### RAW DATA ###
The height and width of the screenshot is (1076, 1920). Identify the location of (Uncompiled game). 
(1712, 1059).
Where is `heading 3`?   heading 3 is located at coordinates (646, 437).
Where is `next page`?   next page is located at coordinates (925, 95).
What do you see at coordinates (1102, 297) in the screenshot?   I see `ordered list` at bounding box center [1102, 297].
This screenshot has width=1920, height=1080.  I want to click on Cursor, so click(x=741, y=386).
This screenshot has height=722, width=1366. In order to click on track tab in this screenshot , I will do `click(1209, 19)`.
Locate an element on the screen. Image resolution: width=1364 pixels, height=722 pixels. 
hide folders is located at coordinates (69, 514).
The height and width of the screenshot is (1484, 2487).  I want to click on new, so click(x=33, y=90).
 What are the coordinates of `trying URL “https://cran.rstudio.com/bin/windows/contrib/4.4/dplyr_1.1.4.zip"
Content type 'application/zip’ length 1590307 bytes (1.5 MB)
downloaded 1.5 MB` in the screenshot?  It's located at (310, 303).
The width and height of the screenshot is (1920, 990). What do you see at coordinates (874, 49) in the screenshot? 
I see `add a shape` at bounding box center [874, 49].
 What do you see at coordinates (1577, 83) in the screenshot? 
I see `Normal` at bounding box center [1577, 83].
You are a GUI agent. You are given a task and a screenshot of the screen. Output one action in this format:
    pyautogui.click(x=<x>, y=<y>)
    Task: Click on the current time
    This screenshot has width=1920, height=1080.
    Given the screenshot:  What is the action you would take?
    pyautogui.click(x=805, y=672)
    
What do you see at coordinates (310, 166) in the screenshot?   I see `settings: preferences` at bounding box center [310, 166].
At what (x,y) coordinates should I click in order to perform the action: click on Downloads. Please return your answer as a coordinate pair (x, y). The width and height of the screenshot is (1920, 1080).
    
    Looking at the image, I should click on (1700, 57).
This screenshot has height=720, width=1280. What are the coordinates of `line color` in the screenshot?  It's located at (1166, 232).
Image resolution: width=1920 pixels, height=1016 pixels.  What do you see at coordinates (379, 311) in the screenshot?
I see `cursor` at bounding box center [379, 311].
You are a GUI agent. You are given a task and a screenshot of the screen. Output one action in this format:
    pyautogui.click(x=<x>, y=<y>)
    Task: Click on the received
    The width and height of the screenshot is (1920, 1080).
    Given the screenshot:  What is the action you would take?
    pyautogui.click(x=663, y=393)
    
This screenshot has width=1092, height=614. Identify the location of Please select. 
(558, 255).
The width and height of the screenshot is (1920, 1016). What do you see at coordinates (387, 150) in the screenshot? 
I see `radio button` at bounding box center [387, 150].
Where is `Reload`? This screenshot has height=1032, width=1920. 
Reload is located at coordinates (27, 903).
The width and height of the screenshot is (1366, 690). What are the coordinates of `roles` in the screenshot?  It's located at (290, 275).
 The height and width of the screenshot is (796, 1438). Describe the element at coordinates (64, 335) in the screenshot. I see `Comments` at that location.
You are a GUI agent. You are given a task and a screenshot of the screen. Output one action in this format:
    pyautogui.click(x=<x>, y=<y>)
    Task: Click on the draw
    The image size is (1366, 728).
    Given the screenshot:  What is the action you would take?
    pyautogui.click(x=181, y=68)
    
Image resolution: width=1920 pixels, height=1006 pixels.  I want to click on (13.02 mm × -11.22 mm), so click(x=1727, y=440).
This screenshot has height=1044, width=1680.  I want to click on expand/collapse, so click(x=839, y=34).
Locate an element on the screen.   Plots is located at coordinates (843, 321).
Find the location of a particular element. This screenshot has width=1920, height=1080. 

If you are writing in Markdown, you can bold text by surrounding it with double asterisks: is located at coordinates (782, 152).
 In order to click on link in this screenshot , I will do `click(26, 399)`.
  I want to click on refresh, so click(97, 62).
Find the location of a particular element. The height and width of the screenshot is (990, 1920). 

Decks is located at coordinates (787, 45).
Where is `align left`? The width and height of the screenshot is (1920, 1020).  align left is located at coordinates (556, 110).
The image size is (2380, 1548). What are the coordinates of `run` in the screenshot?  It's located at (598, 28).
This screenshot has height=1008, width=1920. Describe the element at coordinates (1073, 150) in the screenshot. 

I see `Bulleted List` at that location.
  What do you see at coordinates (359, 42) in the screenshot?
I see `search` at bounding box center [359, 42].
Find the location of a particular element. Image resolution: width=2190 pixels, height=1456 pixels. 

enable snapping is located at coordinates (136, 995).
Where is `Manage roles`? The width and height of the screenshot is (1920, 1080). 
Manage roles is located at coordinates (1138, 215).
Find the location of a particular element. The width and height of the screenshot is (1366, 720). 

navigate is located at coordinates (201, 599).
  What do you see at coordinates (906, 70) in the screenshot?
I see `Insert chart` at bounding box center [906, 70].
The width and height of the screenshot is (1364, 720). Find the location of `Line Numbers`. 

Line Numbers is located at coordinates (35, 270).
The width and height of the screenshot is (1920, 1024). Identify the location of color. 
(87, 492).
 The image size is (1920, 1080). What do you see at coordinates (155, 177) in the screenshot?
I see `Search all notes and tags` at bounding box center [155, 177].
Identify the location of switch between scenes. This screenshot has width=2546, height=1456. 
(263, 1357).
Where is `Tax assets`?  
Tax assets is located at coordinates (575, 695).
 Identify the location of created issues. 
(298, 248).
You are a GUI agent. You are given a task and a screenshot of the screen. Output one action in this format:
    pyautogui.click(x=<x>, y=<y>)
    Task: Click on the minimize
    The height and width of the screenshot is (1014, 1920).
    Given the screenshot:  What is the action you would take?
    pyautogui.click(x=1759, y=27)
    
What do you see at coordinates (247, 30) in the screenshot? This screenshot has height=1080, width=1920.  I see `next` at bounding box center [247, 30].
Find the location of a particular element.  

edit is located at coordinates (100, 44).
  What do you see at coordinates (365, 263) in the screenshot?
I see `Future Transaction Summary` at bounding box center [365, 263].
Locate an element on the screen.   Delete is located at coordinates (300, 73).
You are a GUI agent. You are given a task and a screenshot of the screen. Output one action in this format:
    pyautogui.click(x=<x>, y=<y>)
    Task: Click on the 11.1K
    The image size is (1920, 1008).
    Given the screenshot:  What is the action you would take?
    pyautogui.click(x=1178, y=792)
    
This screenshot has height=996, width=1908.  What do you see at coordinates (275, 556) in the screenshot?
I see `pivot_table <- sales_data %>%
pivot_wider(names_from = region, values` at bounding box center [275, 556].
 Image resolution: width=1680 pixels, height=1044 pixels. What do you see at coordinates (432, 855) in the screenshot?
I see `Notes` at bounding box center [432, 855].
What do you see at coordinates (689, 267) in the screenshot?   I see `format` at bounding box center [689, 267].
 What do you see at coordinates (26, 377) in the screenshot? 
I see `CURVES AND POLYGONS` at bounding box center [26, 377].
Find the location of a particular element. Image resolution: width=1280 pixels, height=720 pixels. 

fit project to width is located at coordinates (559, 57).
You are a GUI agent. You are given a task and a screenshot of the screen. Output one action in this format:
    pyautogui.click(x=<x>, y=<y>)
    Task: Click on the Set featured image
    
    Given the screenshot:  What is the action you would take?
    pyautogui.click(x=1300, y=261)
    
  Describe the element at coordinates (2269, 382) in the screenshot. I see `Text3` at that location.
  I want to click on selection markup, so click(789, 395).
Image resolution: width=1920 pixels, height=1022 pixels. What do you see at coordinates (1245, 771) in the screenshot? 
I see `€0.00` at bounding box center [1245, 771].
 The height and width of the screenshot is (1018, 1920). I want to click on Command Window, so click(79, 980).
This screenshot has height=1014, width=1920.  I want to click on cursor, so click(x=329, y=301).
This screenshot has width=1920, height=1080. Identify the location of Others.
###
THE PROBLEM: Switch every occurrence of "GUI agent" in the entries above to "screen assistant", and copy out the rest of the entries unchanged.

SOLVED EXERCISE:
The height and width of the screenshot is (1076, 1920). Identify the location of (Uncompiled game). 
(1712, 1059).
Where is `heading 3`?   heading 3 is located at coordinates (646, 437).
Where is `next page`?   next page is located at coordinates (925, 95).
What do you see at coordinates (1102, 297) in the screenshot?   I see `ordered list` at bounding box center [1102, 297].
This screenshot has width=1920, height=1080.  I want to click on Cursor, so click(x=741, y=386).
This screenshot has height=722, width=1366. In order to click on track tab in this screenshot , I will do `click(1209, 19)`.
Locate an element on the screen. Image resolution: width=1364 pixels, height=722 pixels. 
hide folders is located at coordinates (69, 514).
The height and width of the screenshot is (1484, 2487).  I want to click on new, so click(x=33, y=90).
 What are the coordinates of `trying URL “https://cran.rstudio.com/bin/windows/contrib/4.4/dplyr_1.1.4.zip"
Content type 'application/zip’ length 1590307 bytes (1.5 MB)
downloaded 1.5 MB` in the screenshot?  It's located at (310, 303).
The width and height of the screenshot is (1920, 990). What do you see at coordinates (874, 49) in the screenshot? 
I see `add a shape` at bounding box center [874, 49].
 What do you see at coordinates (1577, 83) in the screenshot? 
I see `Normal` at bounding box center [1577, 83].
You are a screen assistant. You are given a task and a screenshot of the screen. Output one action in this format:
    pyautogui.click(x=<x>, y=<y>)
    Task: Click on the current time
    This screenshot has width=1920, height=1080.
    Given the screenshot:  What is the action you would take?
    pyautogui.click(x=805, y=672)
    
What do you see at coordinates (310, 166) in the screenshot?   I see `settings: preferences` at bounding box center [310, 166].
At what (x,y) coordinates should I click in order to perform the action: click on Downloads. Please return your answer as a coordinate pair (x, y). The width and height of the screenshot is (1920, 1080).
    
    Looking at the image, I should click on (1700, 57).
This screenshot has height=720, width=1280. What are the coordinates of `line color` in the screenshot?  It's located at (1166, 232).
Image resolution: width=1920 pixels, height=1016 pixels.  What do you see at coordinates (379, 311) in the screenshot?
I see `cursor` at bounding box center [379, 311].
You are a screen assistant. You are given a task and a screenshot of the screen. Output one action in this format:
    pyautogui.click(x=<x>, y=<y>)
    Task: Click on the received
    The width and height of the screenshot is (1920, 1080).
    Given the screenshot:  What is the action you would take?
    pyautogui.click(x=663, y=393)
    
This screenshot has width=1092, height=614. Identify the location of Please select. 
(558, 255).
The width and height of the screenshot is (1920, 1016). What do you see at coordinates (387, 150) in the screenshot? 
I see `radio button` at bounding box center [387, 150].
Where is `Reload`? This screenshot has height=1032, width=1920. 
Reload is located at coordinates (27, 903).
The width and height of the screenshot is (1366, 690). What are the coordinates of `roles` in the screenshot?  It's located at (290, 275).
 The height and width of the screenshot is (796, 1438). Describe the element at coordinates (64, 335) in the screenshot. I see `Comments` at that location.
You are a screen assistant. You are given a task and a screenshot of the screen. Output one action in this format:
    pyautogui.click(x=<x>, y=<y>)
    Task: Click on the draw
    The image size is (1366, 728).
    Given the screenshot:  What is the action you would take?
    pyautogui.click(x=181, y=68)
    
Image resolution: width=1920 pixels, height=1006 pixels.  I want to click on (13.02 mm × -11.22 mm), so click(x=1727, y=440).
This screenshot has height=1044, width=1680.  I want to click on expand/collapse, so click(x=839, y=34).
Locate an element on the screen.   Plots is located at coordinates (843, 321).
Find the location of a particular element. This screenshot has width=1920, height=1080. 

If you are writing in Markdown, you can bold text by surrounding it with double asterisks: is located at coordinates (782, 152).
 In order to click on link in this screenshot , I will do `click(26, 399)`.
  I want to click on refresh, so click(97, 62).
Find the location of a particular element. The height and width of the screenshot is (990, 1920). 

Decks is located at coordinates (787, 45).
Where is `align left`? The width and height of the screenshot is (1920, 1020).  align left is located at coordinates (556, 110).
The image size is (2380, 1548). What are the coordinates of `run` in the screenshot?  It's located at (598, 28).
This screenshot has height=1008, width=1920. Describe the element at coordinates (1073, 150) in the screenshot. 

I see `Bulleted List` at that location.
  What do you see at coordinates (359, 42) in the screenshot?
I see `search` at bounding box center [359, 42].
Find the location of a particular element. Image resolution: width=2190 pixels, height=1456 pixels. 

enable snapping is located at coordinates (136, 995).
Where is `Manage roles`? The width and height of the screenshot is (1920, 1080). 
Manage roles is located at coordinates (1138, 215).
Find the location of a particular element. The width and height of the screenshot is (1366, 720). 

navigate is located at coordinates (201, 599).
  What do you see at coordinates (906, 70) in the screenshot?
I see `Insert chart` at bounding box center [906, 70].
The width and height of the screenshot is (1364, 720). Find the location of `Line Numbers`. 

Line Numbers is located at coordinates (35, 270).
The width and height of the screenshot is (1920, 1024). Identify the location of color. 
(87, 492).
 The image size is (1920, 1080). What do you see at coordinates (155, 177) in the screenshot?
I see `Search all notes and tags` at bounding box center [155, 177].
Identify the location of switch between scenes. This screenshot has width=2546, height=1456. 
(263, 1357).
Where is `Tax assets`?  
Tax assets is located at coordinates (575, 695).
 Identify the location of created issues. 
(298, 248).
You are a screen assistant. You are given a task and a screenshot of the screen. Output one action in this format:
    pyautogui.click(x=<x>, y=<y>)
    Task: Click on the minimize
    The height and width of the screenshot is (1014, 1920).
    Given the screenshot:  What is the action you would take?
    pyautogui.click(x=1759, y=27)
    
What do you see at coordinates (247, 30) in the screenshot? This screenshot has height=1080, width=1920.  I see `next` at bounding box center [247, 30].
Find the location of a particular element.  

edit is located at coordinates (100, 44).
  What do you see at coordinates (365, 263) in the screenshot?
I see `Future Transaction Summary` at bounding box center [365, 263].
Locate an element on the screen.   Delete is located at coordinates (300, 73).
You are a screen assistant. You are given a task and a screenshot of the screen. Output one action in this format:
    pyautogui.click(x=<x>, y=<y>)
    Task: Click on the 11.1K
    The image size is (1920, 1008).
    Given the screenshot:  What is the action you would take?
    pyautogui.click(x=1178, y=792)
    
This screenshot has height=996, width=1908.  What do you see at coordinates (275, 556) in the screenshot?
I see `pivot_table <- sales_data %>%
pivot_wider(names_from = region, values` at bounding box center [275, 556].
 Image resolution: width=1680 pixels, height=1044 pixels. What do you see at coordinates (432, 855) in the screenshot?
I see `Notes` at bounding box center [432, 855].
What do you see at coordinates (689, 267) in the screenshot?   I see `format` at bounding box center [689, 267].
 What do you see at coordinates (26, 377) in the screenshot? 
I see `CURVES AND POLYGONS` at bounding box center [26, 377].
Find the location of a particular element. Image resolution: width=1280 pixels, height=720 pixels. 

fit project to width is located at coordinates (559, 57).
You are a screen assistant. You are given a task and a screenshot of the screen. Output one action in this format:
    pyautogui.click(x=<x>, y=<y>)
    Task: Click on the Set featured image
    
    Given the screenshot:  What is the action you would take?
    pyautogui.click(x=1300, y=261)
    
  Describe the element at coordinates (2269, 382) in the screenshot. I see `Text3` at that location.
  I want to click on selection markup, so click(789, 395).
Image resolution: width=1920 pixels, height=1022 pixels. What do you see at coordinates (1245, 771) in the screenshot? 
I see `€0.00` at bounding box center [1245, 771].
 The height and width of the screenshot is (1018, 1920). I want to click on Command Window, so click(79, 980).
This screenshot has height=1014, width=1920.  I want to click on cursor, so click(x=329, y=301).
This screenshot has width=1920, height=1080. Identify the location of Others.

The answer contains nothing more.